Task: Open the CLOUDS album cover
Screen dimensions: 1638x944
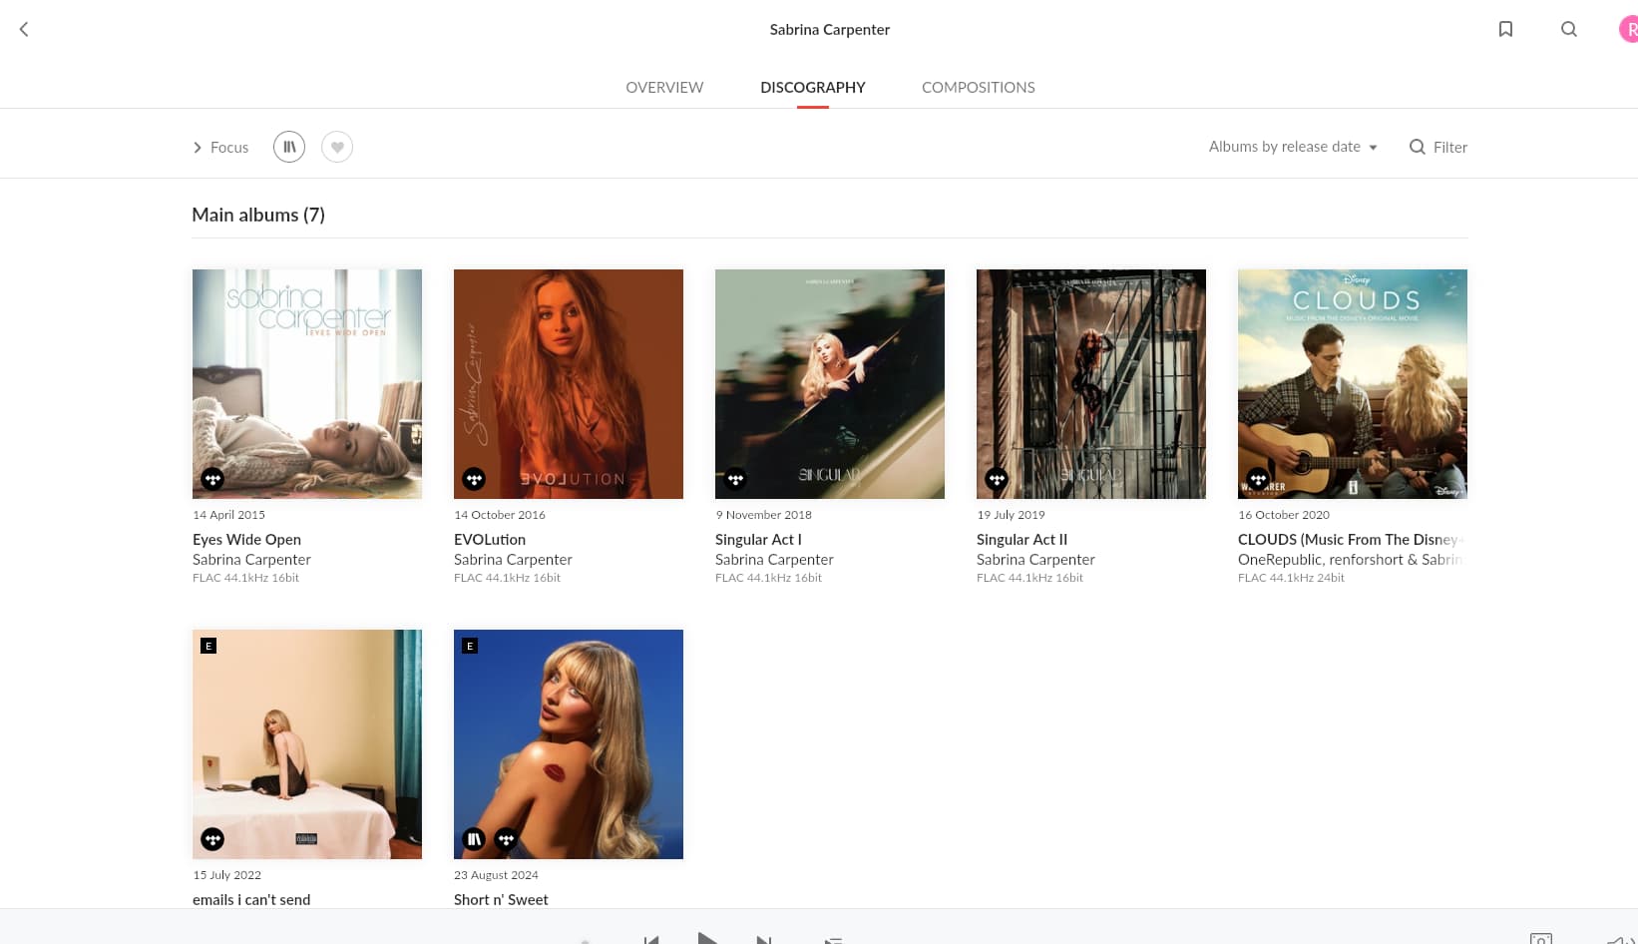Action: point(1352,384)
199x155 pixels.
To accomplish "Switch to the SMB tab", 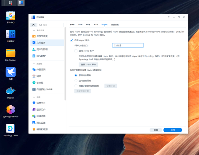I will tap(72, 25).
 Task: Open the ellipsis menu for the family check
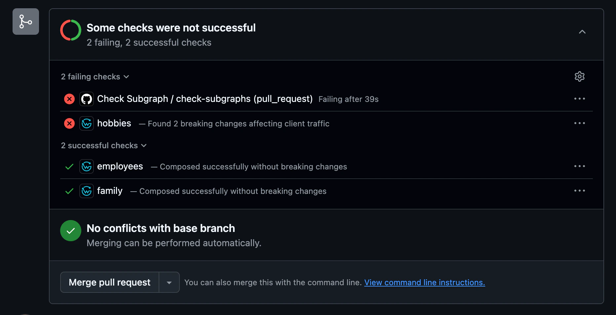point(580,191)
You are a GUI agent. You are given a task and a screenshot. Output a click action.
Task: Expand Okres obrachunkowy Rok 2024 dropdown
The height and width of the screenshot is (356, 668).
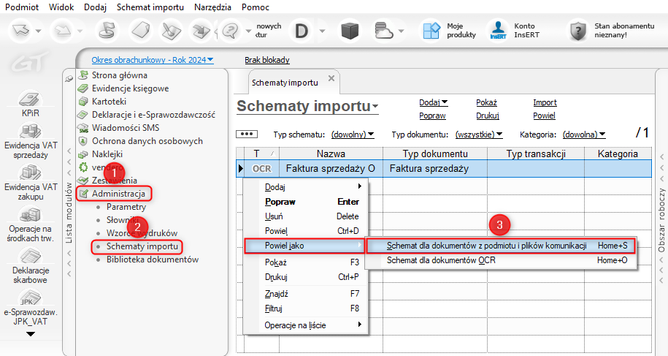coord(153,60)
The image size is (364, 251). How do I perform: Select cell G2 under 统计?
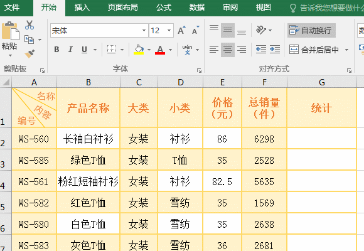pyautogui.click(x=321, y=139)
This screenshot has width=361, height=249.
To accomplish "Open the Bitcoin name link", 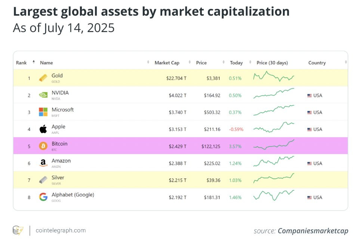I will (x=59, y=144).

::::::

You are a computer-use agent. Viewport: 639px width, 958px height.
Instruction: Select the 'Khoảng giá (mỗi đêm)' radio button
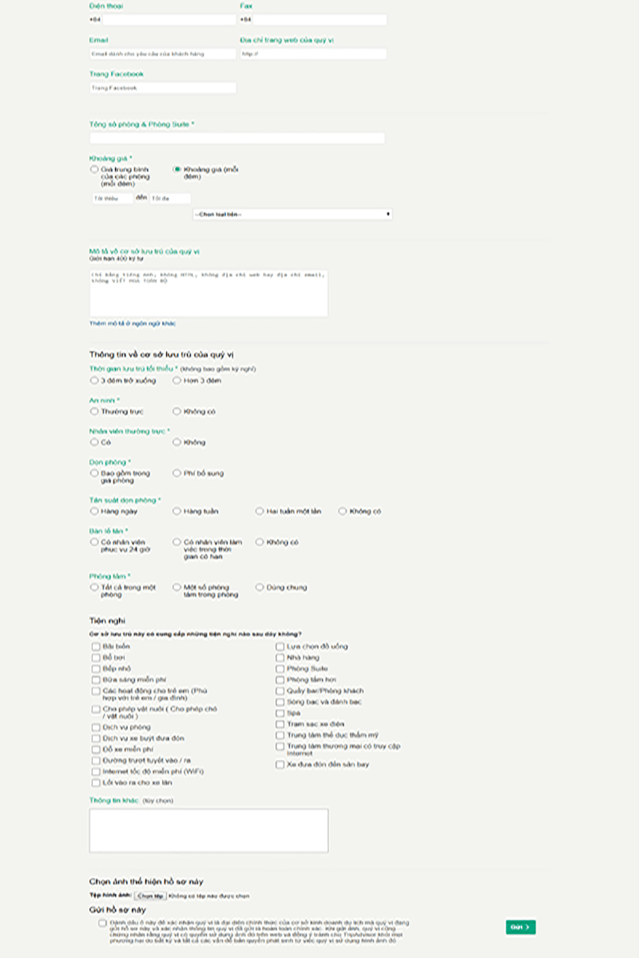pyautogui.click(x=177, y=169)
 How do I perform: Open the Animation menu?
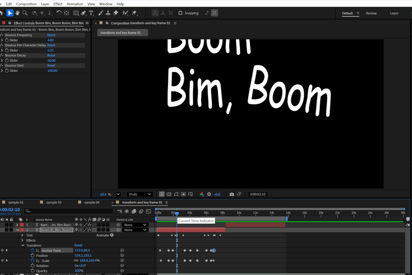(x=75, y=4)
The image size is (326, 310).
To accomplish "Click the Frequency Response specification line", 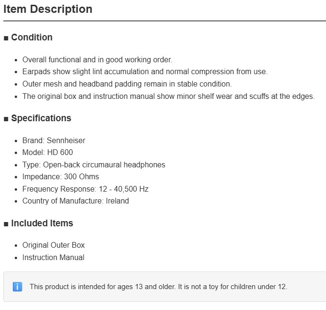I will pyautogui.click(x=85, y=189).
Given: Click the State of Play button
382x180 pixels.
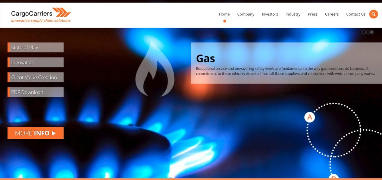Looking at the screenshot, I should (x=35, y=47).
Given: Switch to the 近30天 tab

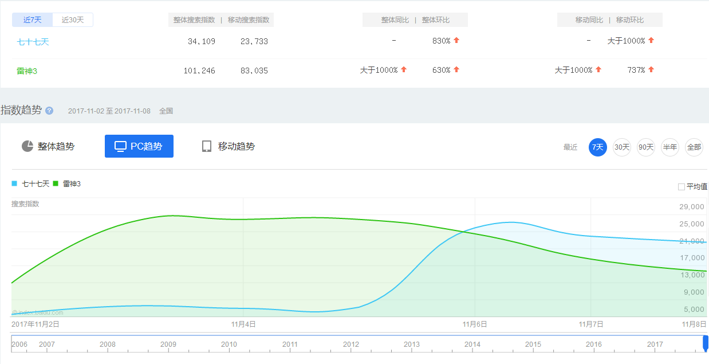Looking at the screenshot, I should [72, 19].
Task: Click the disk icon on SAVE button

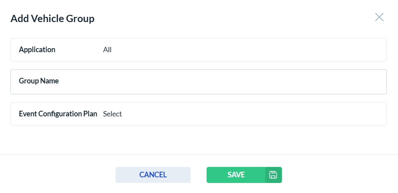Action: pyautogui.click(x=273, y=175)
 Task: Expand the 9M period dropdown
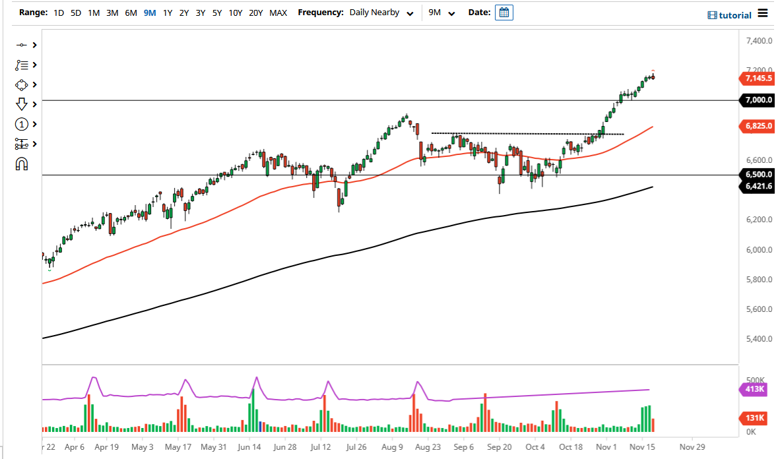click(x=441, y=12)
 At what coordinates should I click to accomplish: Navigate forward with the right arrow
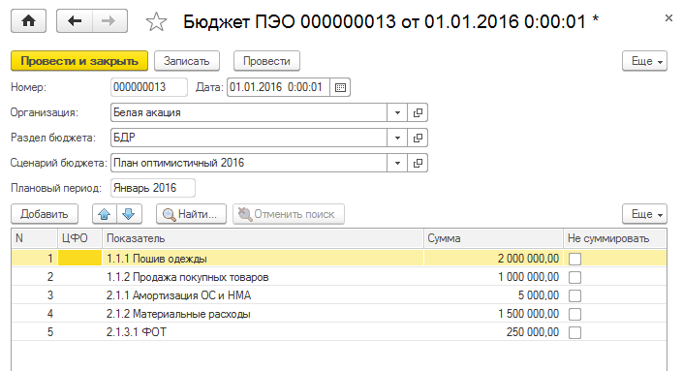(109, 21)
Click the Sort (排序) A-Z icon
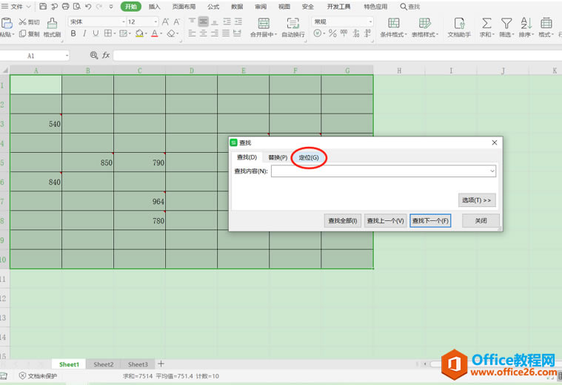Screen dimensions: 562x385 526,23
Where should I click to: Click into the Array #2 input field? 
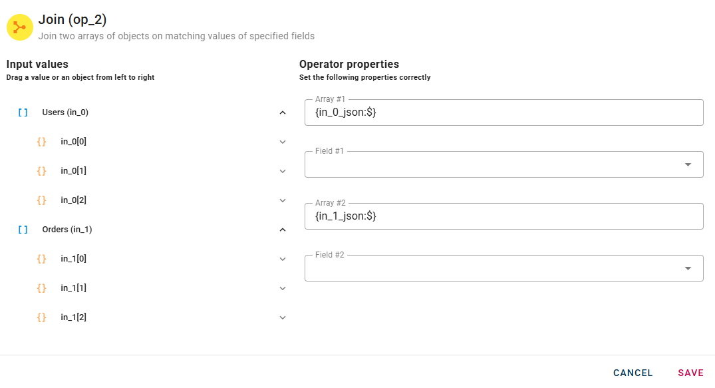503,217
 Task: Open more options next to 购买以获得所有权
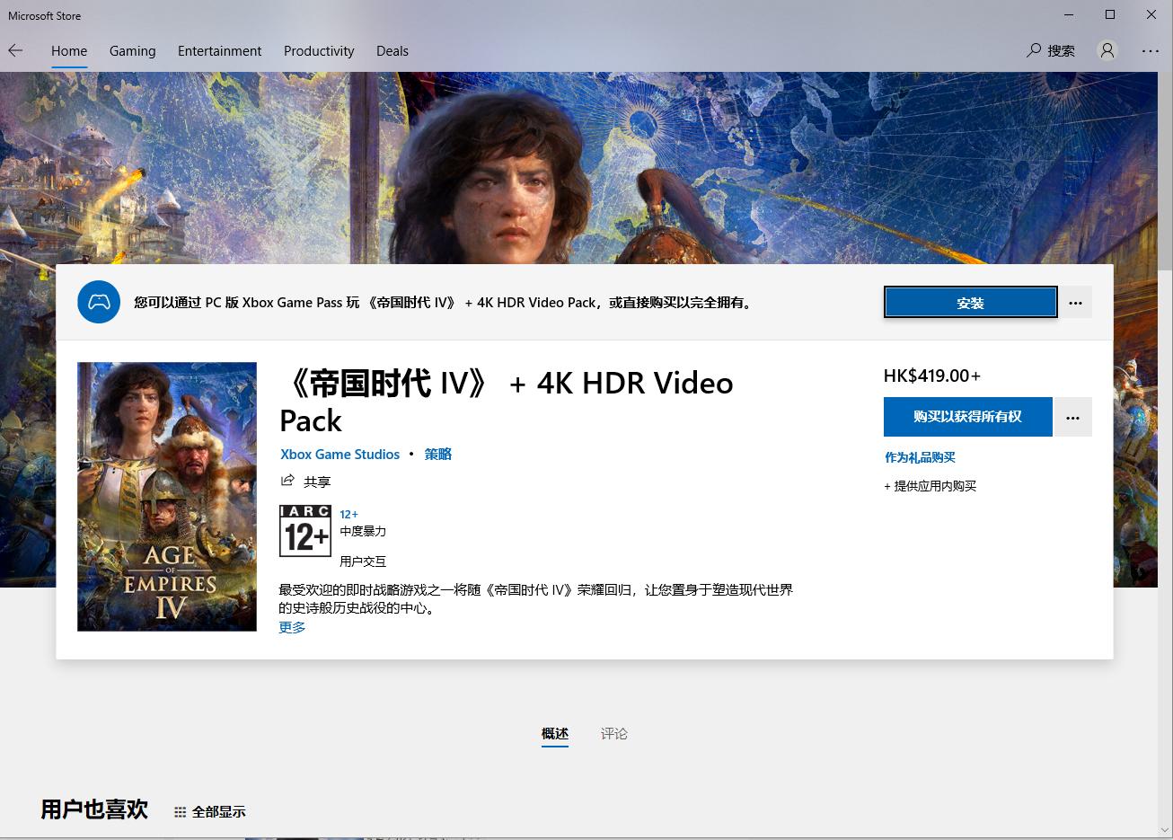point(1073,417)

::::::

**EXERCISE PROMPT**
Copy out each line of the material that holds the word "agent".

**SOLUTION**
You are a GUI agent. You are given a task and a screenshot. Output a click action.
You are a computer-use agent. Viewport: 639px width, 958px height.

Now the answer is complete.